WELCOME! YOUR COMPANY IS NOW A DECENTRALIZED ECOSYSTEM!
The modern business enterprise has been deconstructing for decades. Companies used to develop the logistics, tools, and processes they needed right inside their four walls. Today, no one thinks of a company as bound by the four walls of a building. Companies are ecosystems now, value-delivery networks consisting of a disassembled set of business functions and entities—some owned directly, many sub-contracted, but all requiring orchestrated data and information.
The days of monolithic applications are over. Microservices are the new way to develop, consume and manage applications. At the same time, because enterprises have diverse users, functions and entities, all with an overabundance of data flows and interactions, they need optimized tools to orchestrate the value presenting itself. Two critical forces are at work underlying this shift:
- The expanding number and diversity of new applications enterprises want to develop and the corresponding failure of software development organizations to keep up with the rapidly growing demand; and
- The advent of multiple new classes of data-driven applications, including AI, machine learning solutions and Internet of Things (IoT) applications.
Enterprises are struggling today to turn the operational data generated by their people, machines and fleets into tangible business value. Data is often trapped in machines, equipment and incompatible systems, or stored locally on workstations and drives. Extracting value from diverse data types and disparate data sources requires special skills that are in short supply—cloud server provisioning, data science, multiple programming languages, and more. Most development organizations have become overwhelmed with the proliferation of new application requirements.
The Evolution of Developer & Data Ecosystems
WE NEED A NEW GENERATION OF INFORMATION AUTOMATION TOOLS
These forces are driving many enterprises to work with broader networks of external software developers and organizations including systems integrators (SIs), independent software vendors (ISVs), and independent hardware vendors (IHVs) and more. However, the software tools developers are working with today to build new digital solutions were not designed to handle the diversity of data types, the scope of interactions and the massive volume of data points generated; each new application requires too much customization and development resources just to perform many of the same basic tasks efficiently and effectively.
When telephones first came into existence, all calls were routed through switchboards and had to be connected by a live operator. It was long ago forecast that if telephone traffic continued to grow in this way, soon everybody in the world would have to be a switchboard operator. Of course that has not happened, because automation was built into the systems to handle common tasks like connecting calls. We are quickly approaching analogous circumstances with the proliferation and scale of application requirements. Each new data application requires too much customization and maintenance just to perform the same basic tasks. We must develop software and modeling methods to automate development and facilitate re-use, or risk constraining the growth of this market for information automation.

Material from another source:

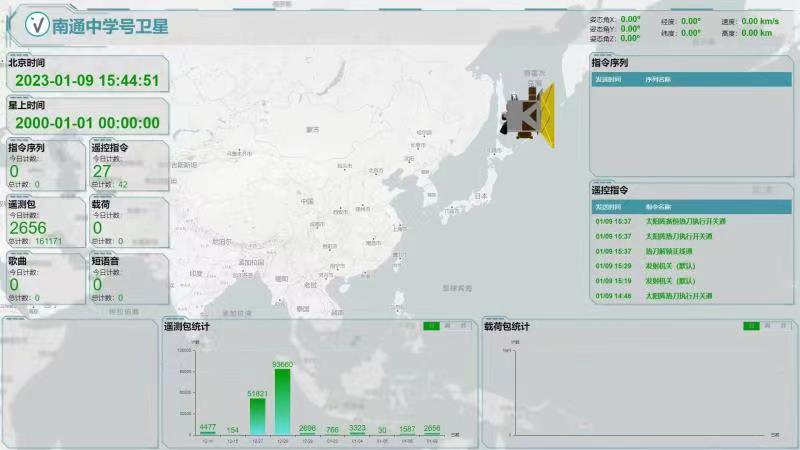Select the green 日 toggle in 载荷包统计
This screenshot has height=450, width=800.
pyautogui.click(x=750, y=326)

COLLAPSING THE STACK AND THE BOUNDARIES OF THE ENTERPRISE
Many developers will continue to be the highly trained and specialized “poets of code” who have created so much of the world we now live in. But a growing number will belong to a nascent and very different population—the domain fluent “citizen developers” who will require new tools to develop software and models for all of the data applications that reference and manipulate business logic.
If you pull on that thread even a little bit, it’s not hard to see that the days of the monolithic app are coming to an end. Re-usable software components, containers and micro-services are the new way to build applications. Given abundance of data that will flow across all of these systems, enterprises increasingly need optimized tools to orchestrate the value presenting itself. At the same time, they will need to engage diverse business and technical personas to make use of the new tools.
But the enterprise cannot do any of this the way they’re doing things now. It requires a radical rethinking of information architecture and the whole way a business is put together—including the fundamental repeated operations that constitute the business and the reusable software routines that address those operations.
In the end, it all leads us to a world of data-driven apps and services rather than [fixed] monolithic apps.
Open source software tools, cloud computing and microservice architectures are hardly new, but as the diversity, scale and nature of data interactions grows, the systems or “technology architecture” will need to become more closely coupled to the application logic or “business architecture” to inform and enable a new generation of data applications and services. These two “architectures” must be tightly interwoven and mutually supportive without inhibiting one or the other.
Aligning and leveraging the respective roles of technology architecture and business architecture often creates contention, but we are entering an era where success in either architecture dimension will increasingly go to the players that effectively utilize their combined potential.
Coupled with diverse and changing relationships between and among complementary players, it places new emphasis on identifying and designing new business and operating models. It also requires developing and leveraging communities of specialists, who will bring new capabilities, processes, systems and relationships critical to success.